German archaeologist

Joachim Hahn (12 August 1942 in - 27 April 1997) was a German archaeologist and expert on the Upper Paleolithic era.

Beginning in 1962, he studied at the University of Cologne, University of Bordeaux and the University of Tübingen. At the latter, he was promoted to research fellow in 1973. He published a thesis in 1977 at the University of Cologne, entitled "The Aurignacian in Central and Eastern Europe", and subsequently published several more papers.

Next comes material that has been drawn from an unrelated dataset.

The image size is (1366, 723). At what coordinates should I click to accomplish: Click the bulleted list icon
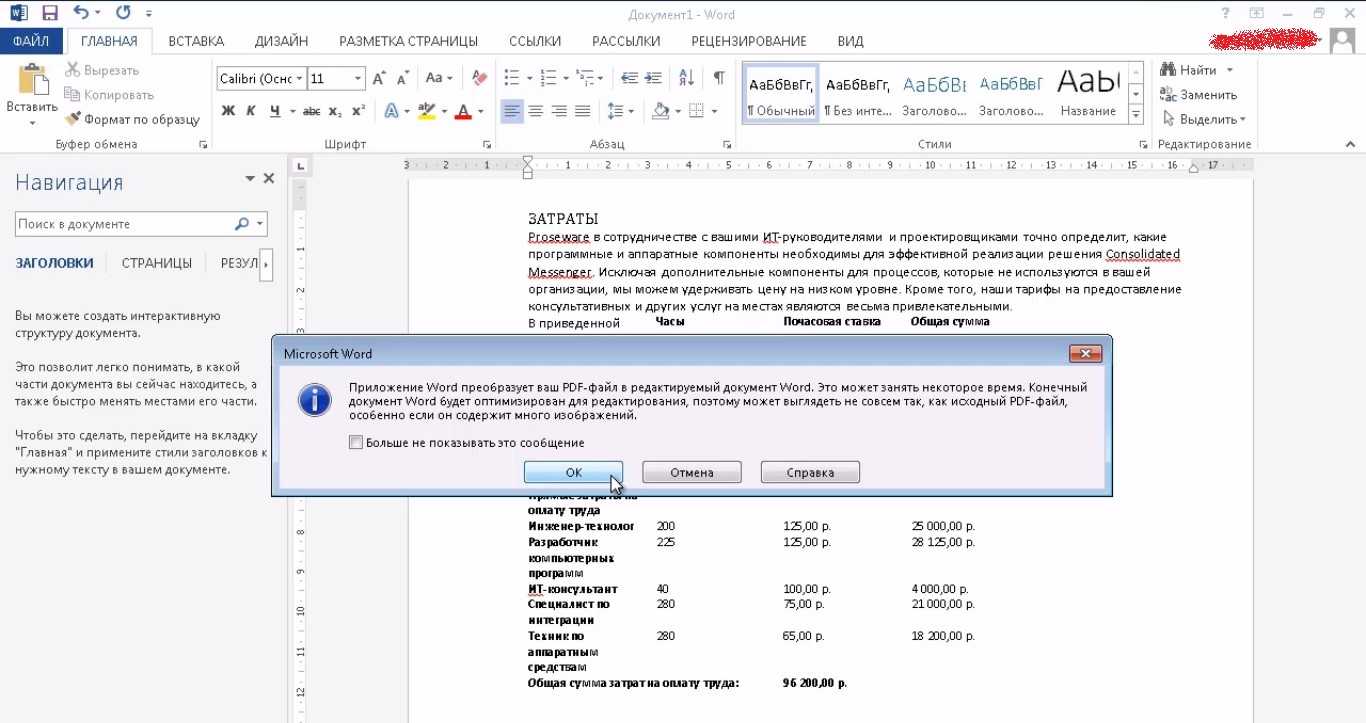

Beginning in 1985, Hahn was a prehistory and early history professor and member of the Academic Council at the University of Tübingen, where he was promoted to adjunct professor in 1988. He was a guest teacher at the University of Michigan, the State University of New York, the University of Paris and the University of Zurich, as well as being active in research, excavation and public relations. He led excavations in the Ach Valley and the caves of the Swabian Alb, where important discoveries were made, and he worked with some of the oldest man-made works of art. His publications number over 100. In 1997, at age 54, he died of complications of cancer.

== Publications ==
- Eiszeithöhlen im Lonetal. Archäologie einer Landschaft auf der. Schwäb. Alb (mit Hansjürgen Müller-Beck und Wolfgang Taute), Müller und Gräff, Stuttgart 1973 (Führer zu vor- und frühgeschichtlichen Denkmälern in Baden-Württemberg, H. 3)
- Aurignacien. Das ältere Jungpaläolithikum in Mittel- und Osteuropa, Böhlau, Köln und Wien 1977 (Fundamenta. Reihe A, Bd. 9) ISBN 3-412-04376-1
- Archäologie des Jungpaläolithikums, Lassleben, Kallmünz 1982 (Der Speckberg bei Meilenhofen, Teil 2/Kataloge der Prähistorischen Staatssammlung, Nr. 20) ISBN 3-7847-5120-2
- Kraft und Aggression. Die Botschaft der Eiszeitkunst im Aurignacien Süddeutschlands? Archaeologica Venatoria 7, Tübingen 1986.
- Die Geißenklösterle-Höhle im Achtal bei Blaubeuren I. Forsch. u. Ber. Vor- u. Frühgesch. Bad.-Württ. 26, Stuttgart 1988
- Erkennen und Bestimmen von Stein- und Knochenartefakten. Einführung in die Artefaktmorphologie. Archaeologica Venatoria 10, Tübingen 1991.
- Eiszeitschmuck auf der Schwäbischen Alb. Ulm 1992.